The cook must not only prepare three main meals (breakfast at 7 am, lunch and dinner) on the day of the Kariosha, but also have a mid morning coffee break and a light snack prepared for the afternoon. The cook will also be in charge of preparing the asheses (special parts of the sacrificed animals that are cooked in a very particular way for each orisha) for the orisha and of preparing a special restorative soup for the iyawó. As if that was not enough, as the slaughtered animals are dressed, the different meats and fowl start to pour in the kitchen and the cook must season them, seal them in separate identified containers and let them marinate in the refrigerator until the next day.
And the next day will come all too fast for the tired back, legs and hands of the cook. This is the Middle Day, when a communal feast is prepared in honor of the iyawó and the orishas. The feast is not only important because of the rituals and ceremonies involved that day, but also because in areas of great need and poverty, it is an opportunity to share the bountiful table with not only the oloshas participating in the ceremony but also with the community at large.

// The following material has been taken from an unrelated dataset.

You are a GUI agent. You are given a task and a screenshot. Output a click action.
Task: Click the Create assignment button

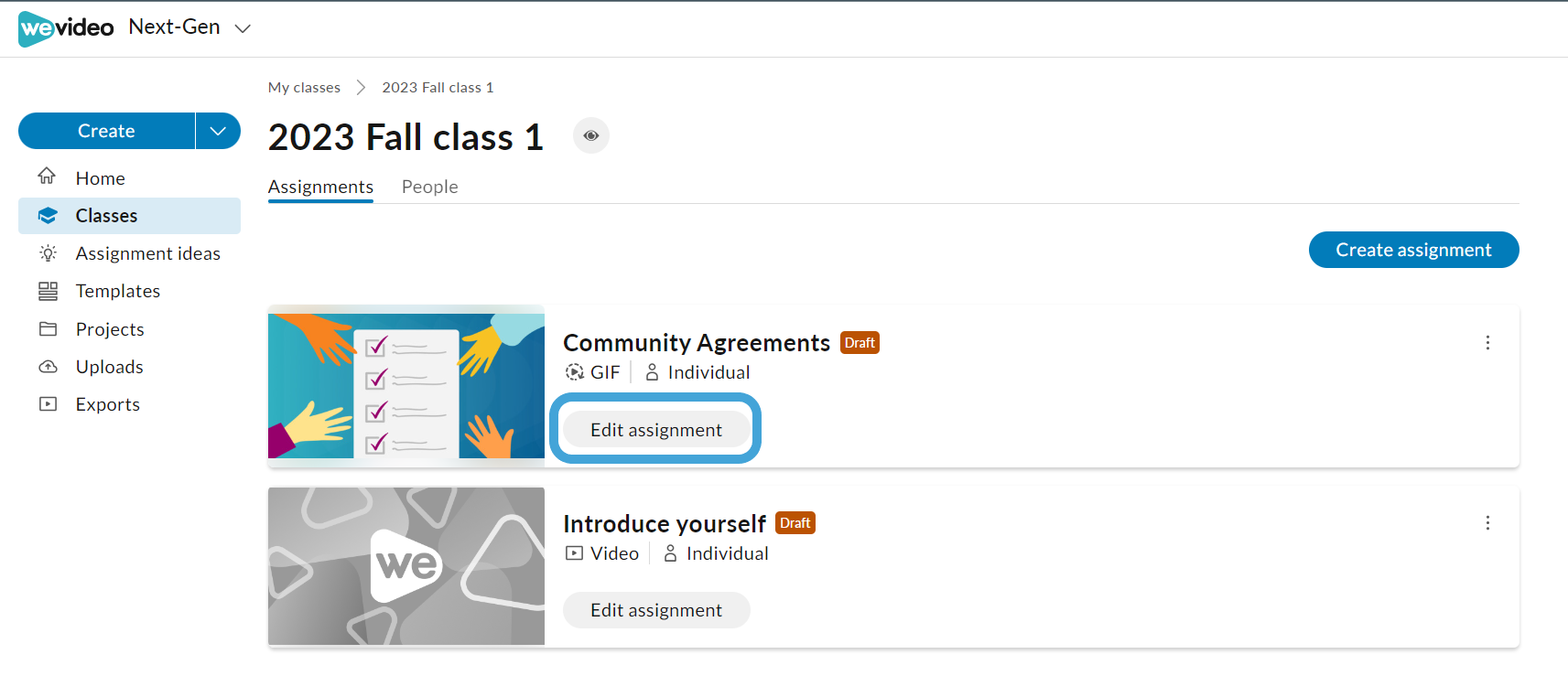point(1413,250)
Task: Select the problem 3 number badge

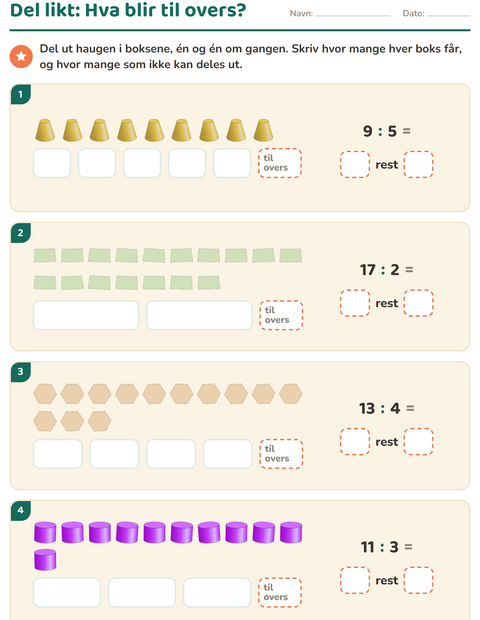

There are plenty of intricacies to the role of the cook, and it is one I intend to talk about soon. The Middle Day is crucial for a cook in more ways than one. If the foods are not up to standard, it will be very hard to be invited to perform the same function at another Kariosha.
If you love food, the Lukumí circles will be just your cup of tea. Take another example, kariosha anniversaries. In Puerto Rico you can literally find an anniversary happening every single weekend. This means, you guessed it, food!